I have got an issue with the Tika Parser node. I read PDFs from disc but the content column has the content duplicated several times. Here is an example PDF: https://kursplan.lnu.se/utbildningsplaner/utbildningsplan-VASIN-2.pdf
You can reproduce that behaviour by downloading the PDF, parsing it using the Tika Parser and copying the extracted content from it into an external editor (or use other nodes to post-process the content). This doesn’t happen with all PDF documents, but I have many of them that the Tika parser duplicates. The provided example results in 4x duplicated content.
Any idea what’s wrong there?
VASIN-2_content.docx (40.9 KB)
Hi @ante and welcome to the forum.
Thanks for uploading a sample document for us to check with. I can reproduce the behavior you’re seeing, and when I asked internally, one of our other data scientists mentioned he had run across this too. We’ll do a little more digging and come back with an update.
Can you reproduce (or not) this behavior with a non-KNIME engine? For instance with Python or a commercially available tool? I’m investigating if this is an issue with the PDF itself and not the Tika Parser. Thank you.
I’ve reproduced this behavior in Python using the Tika library which suggests either the PDF or the Tika engine which KNIME is using causes this.
Update: It is indeed the PDF causing this issue. I tried using another Python package and it also create 4 copies of the text.
Notice that intensive appears 8 times where it only appears 2 times in the original document.
Shameless self promotion:
I’ll also be hosting a free webinar for PDF text extraction using regex, knime, and python if you’re interested:
Come learn how to read and extract data from PDFs using KNIME with Regex and Python.
Thank you @ScottF for the confirmation and @victor_palacios for the investigation.
But isn’t it too easy to just blame the PDF itself? As a comparison, I have tried with an online tool which works fine (but couldn’t find out what kind of engine it uses). Maybe there is another Java or Python library that works and can be used with the Java snippet or Python script node. Or do you have any suggestion for a simple post-processing fix?

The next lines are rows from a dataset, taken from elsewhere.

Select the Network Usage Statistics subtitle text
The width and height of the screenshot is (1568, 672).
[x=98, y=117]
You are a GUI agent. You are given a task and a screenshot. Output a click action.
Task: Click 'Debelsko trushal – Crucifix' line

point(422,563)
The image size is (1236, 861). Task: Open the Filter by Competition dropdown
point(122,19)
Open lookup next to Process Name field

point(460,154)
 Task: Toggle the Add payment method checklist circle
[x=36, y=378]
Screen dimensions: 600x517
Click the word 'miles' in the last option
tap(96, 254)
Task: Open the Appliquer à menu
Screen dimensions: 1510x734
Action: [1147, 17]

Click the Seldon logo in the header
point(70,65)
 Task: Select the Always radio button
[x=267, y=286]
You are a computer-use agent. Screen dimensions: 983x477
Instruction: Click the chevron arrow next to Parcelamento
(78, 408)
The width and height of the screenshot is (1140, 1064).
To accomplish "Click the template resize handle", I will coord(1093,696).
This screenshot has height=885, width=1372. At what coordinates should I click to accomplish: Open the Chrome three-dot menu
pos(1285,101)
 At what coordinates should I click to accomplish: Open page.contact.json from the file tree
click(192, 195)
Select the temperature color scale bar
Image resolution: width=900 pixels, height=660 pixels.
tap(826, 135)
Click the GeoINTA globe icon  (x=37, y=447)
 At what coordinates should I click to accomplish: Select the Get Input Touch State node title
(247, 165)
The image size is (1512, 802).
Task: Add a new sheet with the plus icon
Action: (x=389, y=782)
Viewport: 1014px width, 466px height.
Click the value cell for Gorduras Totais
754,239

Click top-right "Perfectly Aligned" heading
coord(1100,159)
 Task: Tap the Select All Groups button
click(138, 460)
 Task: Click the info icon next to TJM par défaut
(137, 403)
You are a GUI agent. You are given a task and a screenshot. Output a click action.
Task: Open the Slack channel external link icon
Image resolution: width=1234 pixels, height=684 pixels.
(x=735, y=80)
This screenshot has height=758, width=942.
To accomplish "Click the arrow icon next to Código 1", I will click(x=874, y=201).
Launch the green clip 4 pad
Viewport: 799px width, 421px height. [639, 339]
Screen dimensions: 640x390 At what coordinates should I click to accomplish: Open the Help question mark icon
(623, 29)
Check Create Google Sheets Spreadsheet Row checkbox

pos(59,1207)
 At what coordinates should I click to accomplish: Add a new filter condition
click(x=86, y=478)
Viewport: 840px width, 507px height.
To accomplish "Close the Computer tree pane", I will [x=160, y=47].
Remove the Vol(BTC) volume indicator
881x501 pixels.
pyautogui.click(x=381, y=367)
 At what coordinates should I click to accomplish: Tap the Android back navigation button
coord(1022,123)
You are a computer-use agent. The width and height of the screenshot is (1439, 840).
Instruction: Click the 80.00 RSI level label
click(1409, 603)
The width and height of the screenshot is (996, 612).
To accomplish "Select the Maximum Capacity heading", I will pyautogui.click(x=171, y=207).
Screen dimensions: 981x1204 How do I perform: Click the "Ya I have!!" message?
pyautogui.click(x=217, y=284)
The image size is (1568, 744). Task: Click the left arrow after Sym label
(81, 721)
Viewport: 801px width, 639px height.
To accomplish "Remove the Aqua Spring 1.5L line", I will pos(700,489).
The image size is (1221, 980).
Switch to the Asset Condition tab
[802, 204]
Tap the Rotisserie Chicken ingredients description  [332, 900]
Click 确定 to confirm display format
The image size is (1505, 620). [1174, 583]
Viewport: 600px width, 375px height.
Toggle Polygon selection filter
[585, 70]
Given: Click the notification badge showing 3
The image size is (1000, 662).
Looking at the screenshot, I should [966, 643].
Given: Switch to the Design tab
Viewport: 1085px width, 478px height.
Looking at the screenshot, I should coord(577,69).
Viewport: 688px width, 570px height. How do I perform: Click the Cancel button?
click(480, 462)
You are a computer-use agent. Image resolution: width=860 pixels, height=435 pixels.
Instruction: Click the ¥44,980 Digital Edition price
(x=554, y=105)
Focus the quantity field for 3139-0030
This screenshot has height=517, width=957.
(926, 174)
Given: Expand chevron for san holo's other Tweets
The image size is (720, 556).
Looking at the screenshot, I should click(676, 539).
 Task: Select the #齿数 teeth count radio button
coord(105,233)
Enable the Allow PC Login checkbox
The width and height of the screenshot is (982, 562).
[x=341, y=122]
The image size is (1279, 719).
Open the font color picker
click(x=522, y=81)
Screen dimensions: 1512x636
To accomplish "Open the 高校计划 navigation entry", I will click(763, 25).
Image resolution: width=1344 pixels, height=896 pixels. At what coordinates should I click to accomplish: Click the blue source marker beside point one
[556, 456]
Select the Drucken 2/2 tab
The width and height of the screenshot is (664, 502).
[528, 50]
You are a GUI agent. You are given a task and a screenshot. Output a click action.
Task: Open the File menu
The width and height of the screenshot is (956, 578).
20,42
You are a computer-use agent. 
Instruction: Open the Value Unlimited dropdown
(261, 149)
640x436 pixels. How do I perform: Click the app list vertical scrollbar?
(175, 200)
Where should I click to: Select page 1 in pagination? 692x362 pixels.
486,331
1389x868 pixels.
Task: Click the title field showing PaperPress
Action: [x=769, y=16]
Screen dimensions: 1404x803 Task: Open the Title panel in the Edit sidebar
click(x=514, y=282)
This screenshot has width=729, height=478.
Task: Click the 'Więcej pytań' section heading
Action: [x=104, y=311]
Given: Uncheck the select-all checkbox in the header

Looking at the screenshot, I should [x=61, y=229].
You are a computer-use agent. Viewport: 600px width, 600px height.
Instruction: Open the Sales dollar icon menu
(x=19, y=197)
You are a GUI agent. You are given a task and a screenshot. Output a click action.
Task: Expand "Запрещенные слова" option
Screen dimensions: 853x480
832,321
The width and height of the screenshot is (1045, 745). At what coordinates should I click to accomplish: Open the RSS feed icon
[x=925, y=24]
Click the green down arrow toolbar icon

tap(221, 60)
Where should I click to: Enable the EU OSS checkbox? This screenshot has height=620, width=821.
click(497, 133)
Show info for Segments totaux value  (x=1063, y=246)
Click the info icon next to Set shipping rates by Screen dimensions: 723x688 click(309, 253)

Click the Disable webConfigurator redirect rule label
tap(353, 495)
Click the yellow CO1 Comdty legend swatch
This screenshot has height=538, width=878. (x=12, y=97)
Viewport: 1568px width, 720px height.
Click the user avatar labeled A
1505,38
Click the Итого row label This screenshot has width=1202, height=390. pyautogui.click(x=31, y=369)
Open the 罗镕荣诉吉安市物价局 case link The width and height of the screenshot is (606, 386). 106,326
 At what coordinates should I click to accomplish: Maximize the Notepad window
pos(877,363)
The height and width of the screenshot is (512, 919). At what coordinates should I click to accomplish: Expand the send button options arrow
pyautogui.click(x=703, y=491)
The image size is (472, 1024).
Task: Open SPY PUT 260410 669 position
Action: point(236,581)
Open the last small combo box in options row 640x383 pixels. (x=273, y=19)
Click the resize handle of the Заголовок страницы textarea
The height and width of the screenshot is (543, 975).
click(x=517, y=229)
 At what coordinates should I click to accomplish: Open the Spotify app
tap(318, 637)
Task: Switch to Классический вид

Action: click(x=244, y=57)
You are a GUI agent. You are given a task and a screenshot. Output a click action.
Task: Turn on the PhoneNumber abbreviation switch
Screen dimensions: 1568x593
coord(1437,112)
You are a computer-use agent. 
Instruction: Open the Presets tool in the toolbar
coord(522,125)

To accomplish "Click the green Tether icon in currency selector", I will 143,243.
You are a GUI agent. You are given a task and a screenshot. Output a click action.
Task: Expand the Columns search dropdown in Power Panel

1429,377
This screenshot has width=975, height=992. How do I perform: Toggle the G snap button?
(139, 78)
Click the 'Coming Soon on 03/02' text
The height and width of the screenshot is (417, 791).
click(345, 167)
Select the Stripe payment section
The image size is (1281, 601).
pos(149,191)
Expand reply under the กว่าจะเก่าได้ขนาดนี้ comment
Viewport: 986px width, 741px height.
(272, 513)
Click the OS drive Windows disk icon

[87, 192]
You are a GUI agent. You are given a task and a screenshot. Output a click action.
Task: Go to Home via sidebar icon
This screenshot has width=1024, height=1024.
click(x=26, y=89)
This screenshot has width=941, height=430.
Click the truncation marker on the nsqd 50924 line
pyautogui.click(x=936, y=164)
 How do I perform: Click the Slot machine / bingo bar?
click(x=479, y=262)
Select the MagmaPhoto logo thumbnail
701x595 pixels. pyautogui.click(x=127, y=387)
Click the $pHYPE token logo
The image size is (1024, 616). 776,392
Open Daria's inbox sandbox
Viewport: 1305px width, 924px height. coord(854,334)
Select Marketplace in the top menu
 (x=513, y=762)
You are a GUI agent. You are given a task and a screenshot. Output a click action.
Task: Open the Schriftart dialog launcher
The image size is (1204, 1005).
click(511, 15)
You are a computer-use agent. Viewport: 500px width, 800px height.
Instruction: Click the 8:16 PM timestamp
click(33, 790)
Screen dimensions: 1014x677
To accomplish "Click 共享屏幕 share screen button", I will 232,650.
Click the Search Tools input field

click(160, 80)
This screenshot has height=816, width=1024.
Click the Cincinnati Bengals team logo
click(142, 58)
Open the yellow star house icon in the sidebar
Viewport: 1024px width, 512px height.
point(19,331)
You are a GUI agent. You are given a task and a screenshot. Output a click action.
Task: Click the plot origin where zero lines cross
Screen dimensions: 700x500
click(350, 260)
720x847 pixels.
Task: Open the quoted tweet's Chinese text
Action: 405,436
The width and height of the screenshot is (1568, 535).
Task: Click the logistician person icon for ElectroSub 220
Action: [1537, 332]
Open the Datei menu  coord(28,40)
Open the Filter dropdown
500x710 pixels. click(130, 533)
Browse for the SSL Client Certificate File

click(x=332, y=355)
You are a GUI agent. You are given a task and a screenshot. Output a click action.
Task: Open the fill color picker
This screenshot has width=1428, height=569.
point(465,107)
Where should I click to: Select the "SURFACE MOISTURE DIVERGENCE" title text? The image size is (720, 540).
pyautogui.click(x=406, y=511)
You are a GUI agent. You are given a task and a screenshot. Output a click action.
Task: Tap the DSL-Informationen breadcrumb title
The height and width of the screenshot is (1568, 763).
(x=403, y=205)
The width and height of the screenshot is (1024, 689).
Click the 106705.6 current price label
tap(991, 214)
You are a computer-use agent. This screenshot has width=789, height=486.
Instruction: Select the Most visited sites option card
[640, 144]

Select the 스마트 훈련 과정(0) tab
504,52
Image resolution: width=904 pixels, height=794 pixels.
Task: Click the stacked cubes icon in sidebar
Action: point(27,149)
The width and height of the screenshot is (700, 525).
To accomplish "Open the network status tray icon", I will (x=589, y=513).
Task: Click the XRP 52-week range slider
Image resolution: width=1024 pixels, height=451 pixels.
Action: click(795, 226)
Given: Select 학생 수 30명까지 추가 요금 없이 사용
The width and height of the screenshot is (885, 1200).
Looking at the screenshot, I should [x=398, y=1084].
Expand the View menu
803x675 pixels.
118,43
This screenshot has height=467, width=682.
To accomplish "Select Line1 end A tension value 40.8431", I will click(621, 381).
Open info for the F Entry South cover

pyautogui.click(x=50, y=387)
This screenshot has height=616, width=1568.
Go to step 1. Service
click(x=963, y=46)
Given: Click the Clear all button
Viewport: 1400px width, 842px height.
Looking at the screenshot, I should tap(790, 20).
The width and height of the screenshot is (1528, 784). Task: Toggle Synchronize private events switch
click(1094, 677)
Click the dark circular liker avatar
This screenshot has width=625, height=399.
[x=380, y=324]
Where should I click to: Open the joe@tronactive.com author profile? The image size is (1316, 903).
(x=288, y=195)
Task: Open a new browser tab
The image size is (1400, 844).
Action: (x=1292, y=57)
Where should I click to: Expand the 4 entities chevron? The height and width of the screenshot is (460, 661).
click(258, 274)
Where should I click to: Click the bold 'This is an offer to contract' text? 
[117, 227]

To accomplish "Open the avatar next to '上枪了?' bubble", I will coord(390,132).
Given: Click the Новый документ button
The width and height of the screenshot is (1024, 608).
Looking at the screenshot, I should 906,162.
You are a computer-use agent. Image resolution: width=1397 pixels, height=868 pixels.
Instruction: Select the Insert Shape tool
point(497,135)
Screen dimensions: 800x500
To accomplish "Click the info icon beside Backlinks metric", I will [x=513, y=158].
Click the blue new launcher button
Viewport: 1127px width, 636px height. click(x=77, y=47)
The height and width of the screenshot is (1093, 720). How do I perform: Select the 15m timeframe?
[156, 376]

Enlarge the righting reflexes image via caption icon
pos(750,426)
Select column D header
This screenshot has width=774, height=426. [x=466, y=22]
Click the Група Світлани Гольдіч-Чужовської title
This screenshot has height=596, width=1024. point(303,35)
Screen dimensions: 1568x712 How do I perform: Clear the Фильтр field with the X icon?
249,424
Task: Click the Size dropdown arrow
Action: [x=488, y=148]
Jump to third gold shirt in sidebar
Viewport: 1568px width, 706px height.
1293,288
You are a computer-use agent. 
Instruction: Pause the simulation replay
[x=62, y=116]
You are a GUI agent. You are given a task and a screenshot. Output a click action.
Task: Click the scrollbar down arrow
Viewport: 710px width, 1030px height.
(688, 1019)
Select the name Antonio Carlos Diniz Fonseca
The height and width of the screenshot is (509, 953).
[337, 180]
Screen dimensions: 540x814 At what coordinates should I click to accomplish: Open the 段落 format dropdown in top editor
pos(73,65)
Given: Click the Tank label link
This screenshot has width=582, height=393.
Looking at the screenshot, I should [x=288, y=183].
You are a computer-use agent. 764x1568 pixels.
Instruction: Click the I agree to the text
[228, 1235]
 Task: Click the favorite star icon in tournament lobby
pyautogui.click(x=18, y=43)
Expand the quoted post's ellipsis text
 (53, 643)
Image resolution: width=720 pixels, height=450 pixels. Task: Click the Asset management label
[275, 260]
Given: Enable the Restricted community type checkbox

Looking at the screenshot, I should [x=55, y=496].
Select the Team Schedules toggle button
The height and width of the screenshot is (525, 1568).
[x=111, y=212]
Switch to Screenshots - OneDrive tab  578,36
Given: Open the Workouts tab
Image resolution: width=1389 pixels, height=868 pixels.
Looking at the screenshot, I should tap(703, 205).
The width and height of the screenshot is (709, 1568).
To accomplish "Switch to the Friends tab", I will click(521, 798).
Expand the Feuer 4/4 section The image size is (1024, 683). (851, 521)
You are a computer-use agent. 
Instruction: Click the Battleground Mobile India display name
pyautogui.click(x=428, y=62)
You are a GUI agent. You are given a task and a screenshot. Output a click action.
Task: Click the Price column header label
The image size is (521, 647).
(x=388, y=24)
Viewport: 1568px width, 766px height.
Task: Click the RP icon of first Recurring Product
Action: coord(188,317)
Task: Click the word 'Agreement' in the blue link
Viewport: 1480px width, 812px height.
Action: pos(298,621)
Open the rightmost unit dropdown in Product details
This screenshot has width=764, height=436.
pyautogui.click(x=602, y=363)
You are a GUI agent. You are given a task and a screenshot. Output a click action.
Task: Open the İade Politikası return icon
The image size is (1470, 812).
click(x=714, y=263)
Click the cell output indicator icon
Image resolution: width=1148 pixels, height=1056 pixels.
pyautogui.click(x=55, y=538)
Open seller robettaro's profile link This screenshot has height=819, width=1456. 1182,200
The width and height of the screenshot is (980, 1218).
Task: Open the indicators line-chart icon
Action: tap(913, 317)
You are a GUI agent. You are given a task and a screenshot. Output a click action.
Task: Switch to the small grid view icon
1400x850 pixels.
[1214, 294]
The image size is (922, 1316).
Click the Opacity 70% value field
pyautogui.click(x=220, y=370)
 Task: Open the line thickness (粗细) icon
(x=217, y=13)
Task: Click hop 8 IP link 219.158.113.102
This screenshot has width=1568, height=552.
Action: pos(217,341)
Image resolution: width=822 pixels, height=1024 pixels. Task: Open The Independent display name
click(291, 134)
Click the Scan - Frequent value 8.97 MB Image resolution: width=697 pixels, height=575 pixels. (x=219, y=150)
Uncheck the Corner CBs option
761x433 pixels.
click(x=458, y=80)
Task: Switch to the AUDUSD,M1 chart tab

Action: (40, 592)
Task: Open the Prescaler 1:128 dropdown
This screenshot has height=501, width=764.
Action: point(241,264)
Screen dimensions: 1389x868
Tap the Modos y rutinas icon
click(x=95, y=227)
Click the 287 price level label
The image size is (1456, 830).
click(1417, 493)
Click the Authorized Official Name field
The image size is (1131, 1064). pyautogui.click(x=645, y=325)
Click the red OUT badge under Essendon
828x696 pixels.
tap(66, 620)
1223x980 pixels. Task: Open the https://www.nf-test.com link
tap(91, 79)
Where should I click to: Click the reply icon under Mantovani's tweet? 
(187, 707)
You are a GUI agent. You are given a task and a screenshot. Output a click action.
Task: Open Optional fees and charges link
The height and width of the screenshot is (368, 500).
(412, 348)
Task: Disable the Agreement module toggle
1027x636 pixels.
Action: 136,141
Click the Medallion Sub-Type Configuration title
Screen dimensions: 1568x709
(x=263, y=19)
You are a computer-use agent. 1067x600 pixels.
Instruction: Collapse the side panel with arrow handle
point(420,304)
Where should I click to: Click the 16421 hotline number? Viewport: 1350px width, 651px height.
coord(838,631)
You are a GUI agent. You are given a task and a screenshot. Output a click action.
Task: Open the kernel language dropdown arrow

It may sounds odd, but for me Adobe Acrobat recognizes tables worst than Word. Also, inside pdf file my have multiple overlapping frames. If you open it with MS Word and resave as pdf it will be a plain text without frames. Possibly, Adobe do it for security purpose to preserve the original content. Unfortunately this makes text recognition much harder.
I would try:
Tika Parser → Cell splitter (split each line by period) → Duplicate Row Filter
Tell me how that goes to remove the duplication of text.
This topic was automatically closed 90 days after the last reply. New replies are no longer allowed.